Path: utzoo!utgpu!attcan!uunet!husc6!mailrus!ames!pasteur!ucbvax!VIOLET.BERKELEY.EDU!dlw
From: dlw@VIOLET.BERKELEY.EDU (David Wasley)
Newsgroups: comp.sys.proteon
Subject: Re: routing problem
Message-ID: <8808050159.AA28863@violet.berkeley.edu>
Date: 5 Aug 88 01:59:10 GMT
Sender: daemon@ucbvax.BERKELEY.EDU
Organization: The Internet
Lines: 76

Re:
	From swb@dainichi.tn.cornell.edu Thu Aug  4 14:22:57 1988
	To: dlw@violet.berkeley.edu (David Wasley)
	Cc: p4200@devvax.TN.CORNELL.EDU, cliff@cmsa.berkeley.edu,
	        vaf@score.stanford.edu, swb@dainichi.tn.cornell.edu
	Subject: Re: routing problem 
	Date: Thu, 04 Aug 88 17:21:26 -0400
	From: Scott Brim <swb@dainichi.tn.cornell.edu>
	
	Dave, is there anything else involved in the routing?  Backdoor
	connections not shown on your map?  Something translating between
	protocols?  EGP peers which are not really a homogeneous group?
	
	Do the metrics instantly pop to infinity or do they count to it?
	What filtering do you have on your interfaces (any?) to avoid
	routing "echoes"?

There are no back doors between the remote nets. The only routing protocol
used is RIP. The metrics (seem to) go instantly to infinity, as shown in
the log file output I sent. (The numbers are the actual metrics seen.)
I think this is reasonable assuming poisoned reverse.
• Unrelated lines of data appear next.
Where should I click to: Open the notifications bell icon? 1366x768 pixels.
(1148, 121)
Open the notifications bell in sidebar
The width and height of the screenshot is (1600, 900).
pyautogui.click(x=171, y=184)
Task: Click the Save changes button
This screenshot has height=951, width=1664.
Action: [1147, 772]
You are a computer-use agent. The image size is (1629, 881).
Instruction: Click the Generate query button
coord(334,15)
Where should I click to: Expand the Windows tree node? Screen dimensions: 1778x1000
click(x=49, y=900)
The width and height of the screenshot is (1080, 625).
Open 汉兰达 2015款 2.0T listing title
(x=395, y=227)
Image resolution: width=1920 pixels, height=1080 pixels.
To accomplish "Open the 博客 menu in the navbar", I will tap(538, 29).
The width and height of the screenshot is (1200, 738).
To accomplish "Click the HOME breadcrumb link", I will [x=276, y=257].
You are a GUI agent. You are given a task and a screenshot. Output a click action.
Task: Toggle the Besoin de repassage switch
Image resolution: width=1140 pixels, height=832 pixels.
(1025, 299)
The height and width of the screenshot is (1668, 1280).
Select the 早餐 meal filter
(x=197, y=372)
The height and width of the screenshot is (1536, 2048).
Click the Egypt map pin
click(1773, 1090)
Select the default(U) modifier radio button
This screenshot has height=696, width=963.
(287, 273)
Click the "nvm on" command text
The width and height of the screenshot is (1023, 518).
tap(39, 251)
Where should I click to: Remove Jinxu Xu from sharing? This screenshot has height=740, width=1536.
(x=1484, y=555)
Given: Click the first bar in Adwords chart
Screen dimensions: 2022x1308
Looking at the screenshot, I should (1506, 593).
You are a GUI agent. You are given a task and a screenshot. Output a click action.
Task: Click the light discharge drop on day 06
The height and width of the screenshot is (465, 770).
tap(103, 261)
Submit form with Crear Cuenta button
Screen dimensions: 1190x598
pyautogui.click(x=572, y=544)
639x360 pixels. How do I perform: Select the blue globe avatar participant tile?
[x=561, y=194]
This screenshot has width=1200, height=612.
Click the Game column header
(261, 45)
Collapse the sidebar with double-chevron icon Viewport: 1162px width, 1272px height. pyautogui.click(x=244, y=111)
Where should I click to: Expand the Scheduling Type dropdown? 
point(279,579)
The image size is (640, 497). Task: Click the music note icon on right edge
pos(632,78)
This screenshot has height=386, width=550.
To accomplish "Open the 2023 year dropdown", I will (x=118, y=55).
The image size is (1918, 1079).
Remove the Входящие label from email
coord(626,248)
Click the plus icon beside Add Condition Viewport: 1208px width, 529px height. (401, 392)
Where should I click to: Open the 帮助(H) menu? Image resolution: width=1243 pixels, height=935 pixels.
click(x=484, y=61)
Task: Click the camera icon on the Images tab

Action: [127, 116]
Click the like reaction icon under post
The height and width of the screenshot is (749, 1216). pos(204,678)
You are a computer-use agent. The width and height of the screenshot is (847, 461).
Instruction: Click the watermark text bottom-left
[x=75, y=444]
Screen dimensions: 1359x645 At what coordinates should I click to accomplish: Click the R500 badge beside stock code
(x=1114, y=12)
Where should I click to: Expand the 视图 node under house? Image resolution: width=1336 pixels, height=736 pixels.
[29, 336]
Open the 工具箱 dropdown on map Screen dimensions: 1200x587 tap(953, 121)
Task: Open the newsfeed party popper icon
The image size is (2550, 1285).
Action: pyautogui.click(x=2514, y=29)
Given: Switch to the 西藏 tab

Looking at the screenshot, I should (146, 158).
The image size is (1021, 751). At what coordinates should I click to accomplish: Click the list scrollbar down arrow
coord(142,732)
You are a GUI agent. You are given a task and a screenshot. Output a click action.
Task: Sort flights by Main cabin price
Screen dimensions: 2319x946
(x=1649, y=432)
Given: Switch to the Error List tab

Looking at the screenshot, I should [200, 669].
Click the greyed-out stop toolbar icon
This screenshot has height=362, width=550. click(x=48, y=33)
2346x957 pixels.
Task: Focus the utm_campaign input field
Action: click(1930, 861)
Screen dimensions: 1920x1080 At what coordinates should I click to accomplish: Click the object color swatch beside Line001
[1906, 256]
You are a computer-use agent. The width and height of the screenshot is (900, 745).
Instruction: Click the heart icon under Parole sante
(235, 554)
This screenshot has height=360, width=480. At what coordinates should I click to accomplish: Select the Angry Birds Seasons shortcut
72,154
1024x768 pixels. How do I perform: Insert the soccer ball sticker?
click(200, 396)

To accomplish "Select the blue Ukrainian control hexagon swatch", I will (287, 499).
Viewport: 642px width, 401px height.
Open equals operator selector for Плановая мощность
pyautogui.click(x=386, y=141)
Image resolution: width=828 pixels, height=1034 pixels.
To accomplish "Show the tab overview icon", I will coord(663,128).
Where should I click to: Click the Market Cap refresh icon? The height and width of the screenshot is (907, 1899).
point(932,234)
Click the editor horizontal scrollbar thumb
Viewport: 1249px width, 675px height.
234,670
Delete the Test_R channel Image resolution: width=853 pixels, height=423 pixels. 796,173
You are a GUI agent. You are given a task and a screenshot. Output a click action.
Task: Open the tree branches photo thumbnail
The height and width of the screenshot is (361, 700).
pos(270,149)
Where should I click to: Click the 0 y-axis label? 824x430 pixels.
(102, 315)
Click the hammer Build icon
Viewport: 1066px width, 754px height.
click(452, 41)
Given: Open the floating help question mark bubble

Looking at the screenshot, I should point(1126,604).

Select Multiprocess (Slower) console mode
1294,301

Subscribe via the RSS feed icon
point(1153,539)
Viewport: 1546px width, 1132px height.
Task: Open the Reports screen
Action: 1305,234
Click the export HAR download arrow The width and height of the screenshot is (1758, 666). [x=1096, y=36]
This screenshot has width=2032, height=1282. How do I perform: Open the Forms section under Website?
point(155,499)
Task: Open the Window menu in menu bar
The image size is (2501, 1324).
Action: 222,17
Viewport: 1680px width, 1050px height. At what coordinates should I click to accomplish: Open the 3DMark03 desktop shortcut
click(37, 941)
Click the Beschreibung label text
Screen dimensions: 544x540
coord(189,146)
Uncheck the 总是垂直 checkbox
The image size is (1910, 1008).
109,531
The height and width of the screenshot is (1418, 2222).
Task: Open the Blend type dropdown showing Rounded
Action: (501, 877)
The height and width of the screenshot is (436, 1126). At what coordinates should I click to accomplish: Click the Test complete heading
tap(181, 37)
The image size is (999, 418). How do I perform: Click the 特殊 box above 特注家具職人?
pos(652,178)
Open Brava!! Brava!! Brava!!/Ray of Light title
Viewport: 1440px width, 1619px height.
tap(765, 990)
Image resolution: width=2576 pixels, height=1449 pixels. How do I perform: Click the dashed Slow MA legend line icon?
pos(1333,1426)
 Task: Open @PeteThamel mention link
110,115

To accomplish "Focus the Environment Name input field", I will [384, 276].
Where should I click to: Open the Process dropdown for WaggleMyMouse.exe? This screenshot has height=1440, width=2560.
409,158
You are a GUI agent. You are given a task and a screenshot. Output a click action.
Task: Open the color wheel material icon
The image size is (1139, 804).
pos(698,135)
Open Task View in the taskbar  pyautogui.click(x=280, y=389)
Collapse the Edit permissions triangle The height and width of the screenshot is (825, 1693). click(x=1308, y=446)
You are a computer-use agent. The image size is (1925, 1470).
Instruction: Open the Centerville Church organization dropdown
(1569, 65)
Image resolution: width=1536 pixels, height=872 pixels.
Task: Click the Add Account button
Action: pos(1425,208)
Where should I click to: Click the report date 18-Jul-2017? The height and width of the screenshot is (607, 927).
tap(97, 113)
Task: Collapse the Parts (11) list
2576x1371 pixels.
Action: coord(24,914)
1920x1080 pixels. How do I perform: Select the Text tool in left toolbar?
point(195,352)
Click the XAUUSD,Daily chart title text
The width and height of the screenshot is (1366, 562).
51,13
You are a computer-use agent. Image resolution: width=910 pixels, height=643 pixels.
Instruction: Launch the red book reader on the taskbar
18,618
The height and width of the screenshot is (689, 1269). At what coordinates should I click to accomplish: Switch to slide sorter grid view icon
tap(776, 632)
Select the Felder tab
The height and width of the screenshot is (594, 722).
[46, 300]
There is one thing I didn't mention because I didn't think it relevant :-)
We're using 2 IP addresses on the same ethernet network controller on several
p4200's.  This is to implement different controls on routing information
interchange while avoiding an extra hop. Below is the more complete picture:

   (To NSFNET)
      net-A         net-B            net-C         net-D      ethernets
        |             |                |             |
    +-------+     +-------+        +-------+     +-------+
    | p4200 |     | p4200 |        | p4200 |     | p4200 |
    |  GW1  |     |  GW2  |        |  GW3  |     |  GW4  |
    +-------+     +-------+        +-------+     +-------+
        \             /                \             /
         \           /                  \           /
     pp-EA\         /pp-EB          pp-EC\         /pp-ED     pt-to-pt circuits
           \       /                      \       /
            \     /                        \     /
           +-------+                      +-------+
           | p4200 |                      | p4200 |
           |  GW5  |                      |  GW6  |
           +-------+                      +-------+
               |\                             |\
   net-E ------o-\----------------------------o-\---------------------
                  \                              \    one ethernet, 2 IP nets
   net-F ----------o--------o---------------o-----o-------------------
                            |               |
                        +-------+       +-------+
                        | p4200 |       | p4200 |
                        |  GW7  |       |  GW8  |
                        +-------+       +-------+
                          |   |           |   |
                       (To other subnets of net-F)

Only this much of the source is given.